The boisterous Speaker’s turn at the hallowed think tank began as a stand-up routine, with Bercow bemoaning the ‘fifth-rate scribblers’ in the British press who have called him the shortest Speaker in British history. Assuming his full and diminutive height, the plucky little fellow asserted that he vertically outmatched Sir John Bussy, Sir John Wenlock and Sir Thomas Tresham, then delivered a short punchline: ‘I must admit that this was true only after all three of them had been beheaded.’
Comedic asides are oddly appropriate for a man who, having clambered into the Speaker’s chair, pledged to use his role to foster free, open and wide-ranging debate. ‘My principal and overriding concern,’ Bercow told the Brookings audience, ‘has been to try to ensure that the business of the house is livelier, more dynamic, more unpredictable, more urgent.’
Bercow has certainly added excitement to Brexit by volunteering unsolicited procedural suggestions when the ongoing crisis isn’t lively enough for him. At the Brookings, he defended his decision not to allow the May government to put forward a proposed Brexit deal earlier this year for a third vote, a decision infamous among some Brexiteers. ‘The idea that the same proposition should be put over and over again in the hope that the answer will change is not in my judgment right,’ said Bercow, who regularly demonstrates his exquisite judgment by wearing novelty ties.
Of course, many Remainers believe in holding a second referendum, or perhaps a third or fourth, until the voters get it right and swoon back into the loving embrace of the EU. To be fair, reconciling parliamentary democracy with the direct democracy of referenda is a difficult task. Thomas Wright, director of the Center on the United States and Europe at Brookings, asked Mr Bercow if Brexit has ‘fundamentally undermined … the British system of parliamentary democracy’.
Bercow denied that parliamentary democracy and a referendum are incompatible. But he knew that the law ought to defer to the House of Commons. He didn’t mention that in cases of constitutional confusion, the ultimate arbiter of Commons procedure happens to be the Speaker.
‘The idea the House won’t have its say is for the birds,’ said Bercow, owning the stage like a young Mickey Rooney. ‘It’s not for me to seek to claim to know what is the will of the people… my job is to stand up for the right of the House of Commons as an institution … to take policy forward’.

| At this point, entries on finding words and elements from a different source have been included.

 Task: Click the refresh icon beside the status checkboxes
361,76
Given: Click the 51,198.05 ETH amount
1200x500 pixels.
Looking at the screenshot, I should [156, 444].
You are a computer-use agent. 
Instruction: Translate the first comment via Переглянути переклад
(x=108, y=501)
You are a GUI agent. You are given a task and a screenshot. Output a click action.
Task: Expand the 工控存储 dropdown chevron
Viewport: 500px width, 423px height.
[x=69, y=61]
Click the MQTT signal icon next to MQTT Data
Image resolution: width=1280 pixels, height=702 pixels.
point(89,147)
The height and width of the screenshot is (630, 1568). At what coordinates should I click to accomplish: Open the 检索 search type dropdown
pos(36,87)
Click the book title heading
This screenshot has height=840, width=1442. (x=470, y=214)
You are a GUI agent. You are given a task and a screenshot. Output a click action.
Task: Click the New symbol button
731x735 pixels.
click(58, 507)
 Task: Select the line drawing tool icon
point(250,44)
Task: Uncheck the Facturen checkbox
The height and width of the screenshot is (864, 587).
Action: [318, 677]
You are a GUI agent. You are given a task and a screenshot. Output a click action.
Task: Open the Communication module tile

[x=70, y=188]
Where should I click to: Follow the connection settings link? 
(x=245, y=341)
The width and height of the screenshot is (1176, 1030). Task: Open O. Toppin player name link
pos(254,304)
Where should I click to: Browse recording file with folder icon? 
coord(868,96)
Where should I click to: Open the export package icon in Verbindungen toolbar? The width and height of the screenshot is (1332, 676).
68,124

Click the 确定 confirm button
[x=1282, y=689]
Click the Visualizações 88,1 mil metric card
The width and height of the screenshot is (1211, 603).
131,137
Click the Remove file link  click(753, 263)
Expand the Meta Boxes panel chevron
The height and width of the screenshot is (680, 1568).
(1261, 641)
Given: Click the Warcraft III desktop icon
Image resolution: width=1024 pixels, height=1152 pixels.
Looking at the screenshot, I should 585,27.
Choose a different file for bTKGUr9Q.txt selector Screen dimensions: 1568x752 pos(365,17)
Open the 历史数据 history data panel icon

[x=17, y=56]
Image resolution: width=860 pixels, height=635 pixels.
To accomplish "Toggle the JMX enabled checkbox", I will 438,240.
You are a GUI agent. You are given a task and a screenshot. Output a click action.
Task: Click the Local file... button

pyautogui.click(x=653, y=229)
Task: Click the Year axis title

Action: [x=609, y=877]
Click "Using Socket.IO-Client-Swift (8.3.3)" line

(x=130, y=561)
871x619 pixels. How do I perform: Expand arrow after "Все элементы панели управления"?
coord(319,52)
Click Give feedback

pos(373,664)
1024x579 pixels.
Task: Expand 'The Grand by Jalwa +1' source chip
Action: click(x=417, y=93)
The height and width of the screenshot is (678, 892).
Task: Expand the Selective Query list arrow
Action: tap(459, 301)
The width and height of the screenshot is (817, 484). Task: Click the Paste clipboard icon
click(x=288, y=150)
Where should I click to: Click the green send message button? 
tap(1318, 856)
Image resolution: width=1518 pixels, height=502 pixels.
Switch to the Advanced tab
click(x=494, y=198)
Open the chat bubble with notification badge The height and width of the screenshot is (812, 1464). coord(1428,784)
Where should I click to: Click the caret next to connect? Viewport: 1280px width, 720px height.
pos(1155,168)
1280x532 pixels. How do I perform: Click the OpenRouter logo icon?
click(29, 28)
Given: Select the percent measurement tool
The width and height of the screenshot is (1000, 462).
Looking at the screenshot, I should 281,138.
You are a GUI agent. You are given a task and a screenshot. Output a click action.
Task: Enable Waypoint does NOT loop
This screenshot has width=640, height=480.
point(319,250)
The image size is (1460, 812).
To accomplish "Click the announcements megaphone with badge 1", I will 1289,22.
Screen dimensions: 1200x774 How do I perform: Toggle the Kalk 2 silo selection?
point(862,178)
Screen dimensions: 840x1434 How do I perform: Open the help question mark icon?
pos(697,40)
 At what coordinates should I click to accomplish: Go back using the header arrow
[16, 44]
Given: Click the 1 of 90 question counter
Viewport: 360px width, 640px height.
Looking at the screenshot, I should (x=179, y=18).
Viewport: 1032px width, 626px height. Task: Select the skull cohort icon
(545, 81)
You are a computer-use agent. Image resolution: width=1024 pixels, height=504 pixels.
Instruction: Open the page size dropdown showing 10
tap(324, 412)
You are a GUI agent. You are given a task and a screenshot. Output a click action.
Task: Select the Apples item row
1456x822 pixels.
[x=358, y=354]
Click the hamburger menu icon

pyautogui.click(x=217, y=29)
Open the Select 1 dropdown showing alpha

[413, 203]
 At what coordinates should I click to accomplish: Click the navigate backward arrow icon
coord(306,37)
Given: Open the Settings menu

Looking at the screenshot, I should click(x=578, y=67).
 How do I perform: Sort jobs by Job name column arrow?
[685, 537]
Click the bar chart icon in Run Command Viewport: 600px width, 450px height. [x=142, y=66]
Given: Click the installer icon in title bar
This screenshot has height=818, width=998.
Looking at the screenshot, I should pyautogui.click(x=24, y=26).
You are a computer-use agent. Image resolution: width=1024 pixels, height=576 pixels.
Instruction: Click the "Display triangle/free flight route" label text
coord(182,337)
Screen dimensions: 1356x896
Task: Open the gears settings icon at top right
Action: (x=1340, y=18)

Bercow’s views on the rights of the Commons are constitutionally valid, though the idea of a patron-client relationship between the electorate and the political elite may grate on American ears. American conservatives, for all their fondness for Edmund Burke, rarely paraphrase Burke on the relationship between MP and voter as Bercow did: ‘I betray instead of serve you if I sacrifice my judgement for your opinion.’
‘The only duty of a Member of Parliament is to do what he or she thinks is right,’ Bercow elaborated. ‘The member must decide what he or she thinks is right: right for the country, right for Europe, or right for the world.’
Burke said much the same to the electors of Bristol in 1775. They turned him out of office in the next election. When Bercow asserts his right to block a ‘no deal’ Brexit — the choice of the Brexit party’s voters, a substantial minority of Conservative MPs, and of several candidates to succeed Theresa May — is he repeating Burke’s error?
‘Parliament and individual parliamentarians will have strong views on these matters,’ declared Bercow. ‘The idea that there’s an inevitability of a no-deal Brexit would be a quite wrong suggestion.’ Parliament must decide, he said, regardless of who is the next prime minister. Quoting the Liberal prime minister William Gladstone — always a dangerous sign — Bercow reiterated Parliament’s mission as being ‘not to govern the country, but to hold to account those who do.’
Bercow did not explain whether he was referring to the incoming Tory prime minister, or to the sovereign people, or to the Queen, or to the BBC and the proprietors of Champions League soccer. What he did make clear was that, whoever the next prime minister is and whatever happens with Brexit, John Bercow, the Napoleon of the Commons, will be topping the bill — and quite possibly doing his utmost to block No Deal — in the national interest, of course.